Sobre o corpo longilíneo, de ossos salientes e caprichosamente adornados por uma carne tenra, sustentada por feixes de músculos alongados, cobriu a pele morena com um leve vestido azul estampado de flores que variavam entre o amarelo, o vermelho e o violeta. Nos pés, que nunca haviam visto um salão, mas que acariciado pelo coral da barra-mar, onde colhia os mariscos e moluscos para as refeições, uma sandália de corda turquesa. A clara imagem de pés que sabem por onde andar.

Nos bolsos largos do vestido que lhe beiravam os joelhos, colocou o dinheiro necessário. Foi à cozinha onde sua mãe preparava o mingau de milho e tapioca que iria vender na praça, beijou-lhe a face, avisou que não iria comer nada, sorriu, abriu a porta que dava da cozinha ao quintal e, maravilhada, percebeu o azul intenso e profundo que fazia daquela fresca manhã um dia especial.

No caminho, passou na pousado Arco Iris, do amigo God e, com a intimidade de quem foi ninada naquele colo desde a nascença, abriu o portão e em um saco plástico que havia levado consigo, colheu duas mangas Carlotinhas que seriam saboreadas na barca durante a travessia. Não precisou pensar, pois sempre soube – podia haver mangas Carlotinhas em muitos lugares, porém nenhuma possuía a alegre doçura daquelas, sempre teve a certeza de que eram assim, pois se nutriam do sorriso de quem lhes cuidava.

Havia perdido a primeira barca. Sem problema, naquele dia não estava cruzando a baia a trabalho. Tinha alguns afazeres, isso é verdade: duas cartas-bilhetes para entregar a familiares de amigos, uma conta de caderneta para saldar, alguns orçamentos de peças a serem bordadas e, um pedido mais que especial de seu primo, que conquistara o primeiro trabalho, de apreçar um som que contivesse cd, rádio AM e FM e se possível também com toca-fitas, pois as possuía em abundância (herança do pai falecido).

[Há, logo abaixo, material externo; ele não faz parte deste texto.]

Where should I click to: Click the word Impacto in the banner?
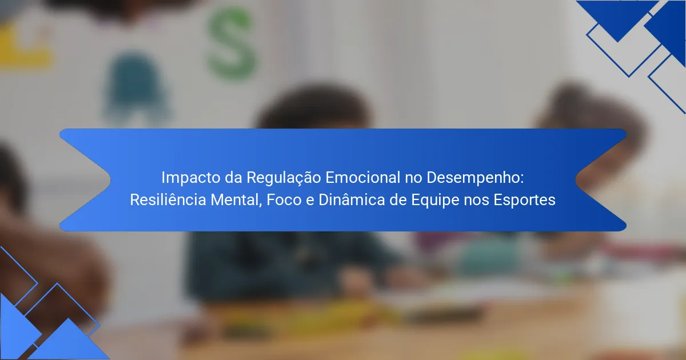(190, 178)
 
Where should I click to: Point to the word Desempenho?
(475, 178)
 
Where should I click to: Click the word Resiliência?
(168, 199)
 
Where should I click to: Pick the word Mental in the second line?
(236, 200)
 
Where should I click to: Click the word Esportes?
(524, 201)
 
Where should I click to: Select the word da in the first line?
(233, 178)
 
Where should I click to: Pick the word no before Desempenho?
(413, 179)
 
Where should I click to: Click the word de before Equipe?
(397, 200)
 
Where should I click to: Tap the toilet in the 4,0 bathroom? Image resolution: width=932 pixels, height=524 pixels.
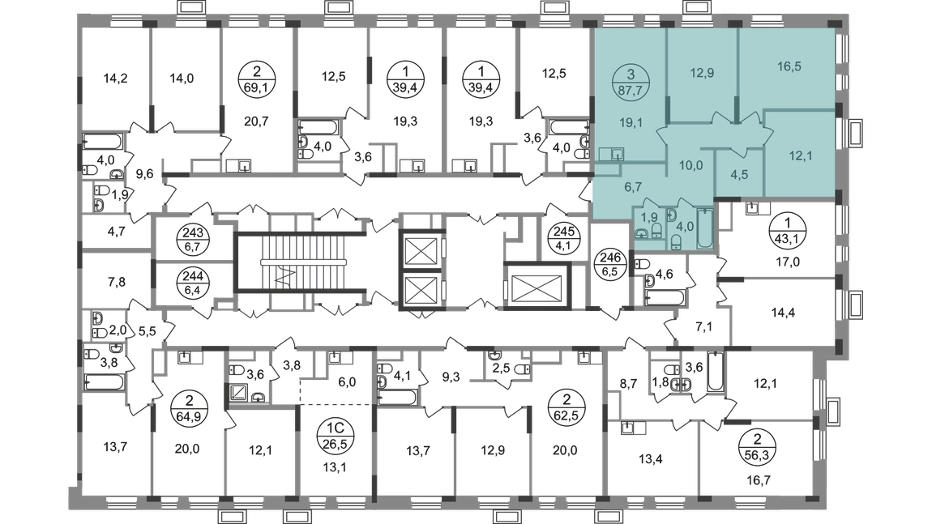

Entrou na barca e pensando suspirou: “mais um sinal!”, embarcara na barca azul e branca, a sua preferida, a mesma que desde menina se agarrava nos pneus laterais no ancoradouro para largar-se alegremente ao passar pelo farol que ficava na barra de corais. Sentou-se na frente, no bico do barco, onde, por sinal os “barqueiros” não permitem que ninguém permaneça, a não ser alguns poucos, que tinham intimidade o suficiente para desprezarem os avisos escritos e também os chamados: “não pode viajar aí”.

Qual nada! A brisa de frente, secando os lábios, esvoaçando o cabelo, flamulando o leve tecido no corpo fresco, aquela sensação era indescritível!

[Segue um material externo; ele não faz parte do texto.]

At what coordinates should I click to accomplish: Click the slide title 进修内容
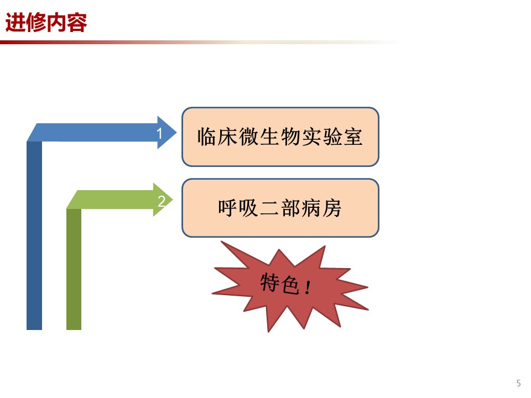coord(46,23)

Sacou de uma das Carlotinhas e ficou a fitar e questionar: “o que era mais azul o céu ou as águas da baia de Todos os Santos?” Olhava à frente com uma expectativa nervosa, lá estava a Capital, cidade grande onde tinha de se andar de ônibus, tudo era distante, cheia, barulhenta, excitante! Gostava de ficar tentando identificar os locais: “lá está o Elevador Lacerda, acima o Palácio, a igreja da Conceição” (se benzeu rápido). O rádio da barca a trouxe abruptamente de volta:

“Aconteceu / o que aconteceu
Foi melhor assim / estava por um fio
Estava por um triz / estava já no fim
Todo mundo via / que acontecia
Pois aconteceu / era o que devia
Quando o descaminho / acha o seu desvio
Tudo se alivia / foi melhor assim
Quando dei por mim / já estava aqui e agora”.*

A barca aproximou-se do Forte São Marcelo, o Forte do Mar! Soltou o primeiro náutico apito. Anunciava que o povo da Ilha estava chegando!

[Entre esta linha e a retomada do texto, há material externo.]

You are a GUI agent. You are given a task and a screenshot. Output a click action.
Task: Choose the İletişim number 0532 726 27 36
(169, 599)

Ela ergueu-se lentamente, sacudiu o vestido. Sob uma pedra deixou na madeira azul do barco o pouco dinheiro, as cartas-bilhetes, devidamente endereçadas, e a lista de afazeres. Deslizou suavemente da barca para o azul da baia.
Sabia ela, com sua abundante e negra cabeleira, que seu lugar não era nem lá, nem cá.
Seu lugar era entre estes mundos. Seu reino eram as águas de onde orientaria Todos os Santos.
Roger Ribeiro.
29 de maio de 2009.

* “Aconteceu” (Marisa Monte e Arnaldo Antunes).